> **Problem requirements**: Identify each line below that contains the word "agent", and copy it out.

> **Collected data entries**:
===

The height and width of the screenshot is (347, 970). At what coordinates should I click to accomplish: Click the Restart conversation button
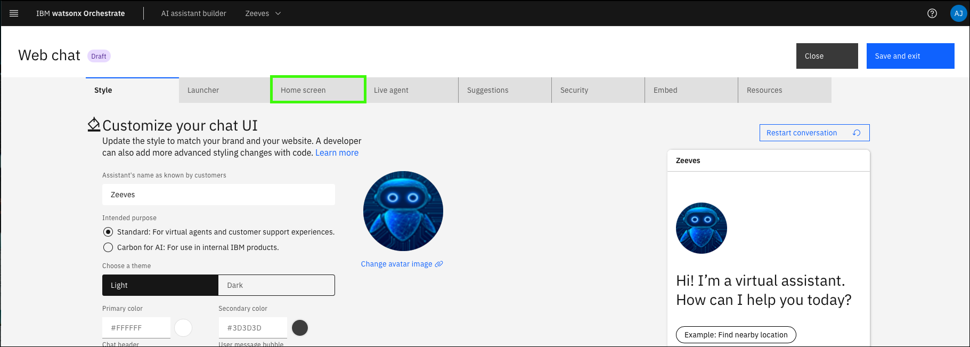click(814, 133)
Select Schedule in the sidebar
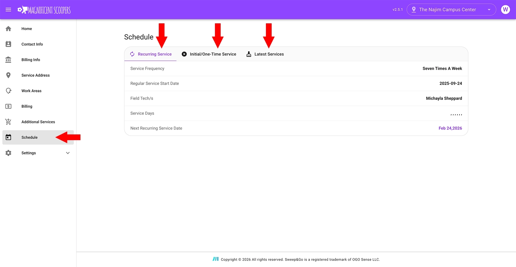 pyautogui.click(x=29, y=137)
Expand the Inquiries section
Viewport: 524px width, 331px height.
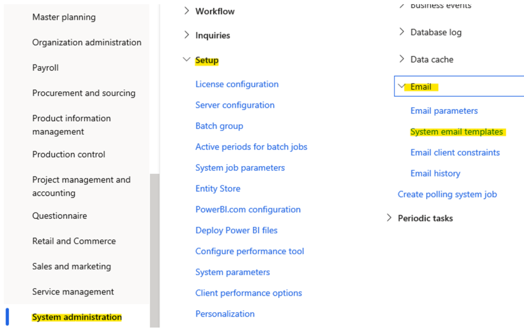(x=212, y=35)
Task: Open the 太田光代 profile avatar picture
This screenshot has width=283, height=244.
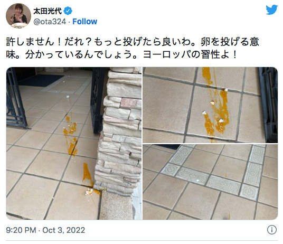Action: tap(18, 16)
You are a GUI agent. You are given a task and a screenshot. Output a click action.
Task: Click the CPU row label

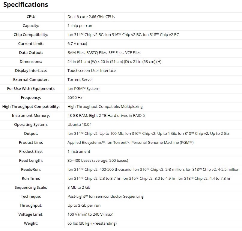pos(31,17)
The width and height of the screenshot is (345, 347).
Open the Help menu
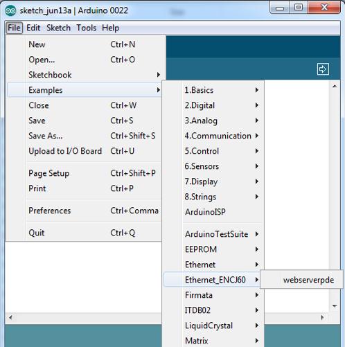(110, 28)
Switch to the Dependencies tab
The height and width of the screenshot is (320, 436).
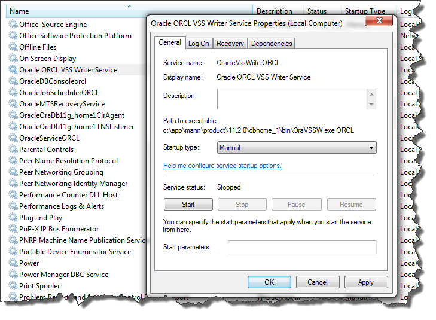(x=272, y=44)
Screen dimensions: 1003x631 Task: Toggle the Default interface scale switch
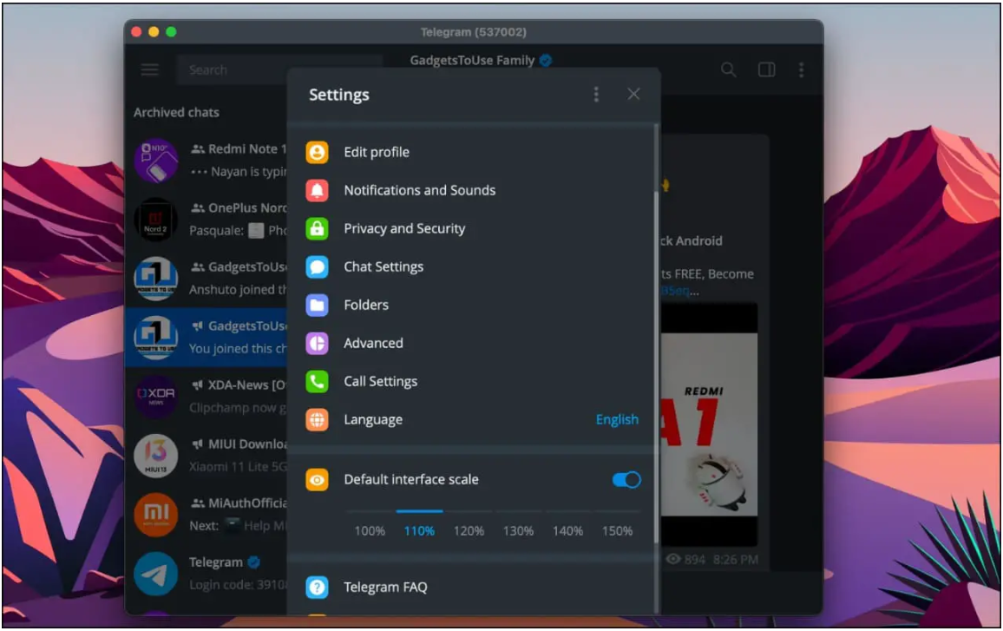[x=626, y=480]
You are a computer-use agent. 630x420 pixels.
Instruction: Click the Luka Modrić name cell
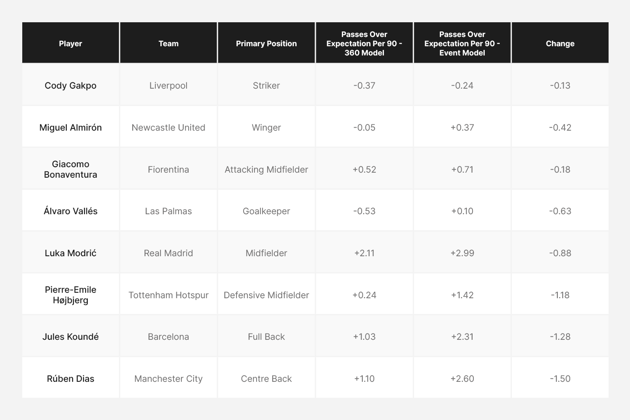[x=71, y=253]
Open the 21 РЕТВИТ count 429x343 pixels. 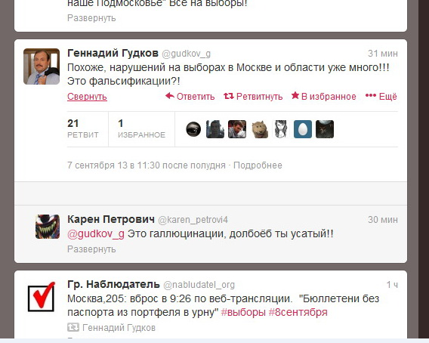(x=82, y=128)
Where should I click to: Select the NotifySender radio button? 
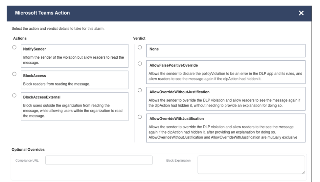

===

> **Task output**:
You are a GUI agent. You are given a task and a screenshot. Output a click action.
You are a computer-use agent. 630x420 pixels.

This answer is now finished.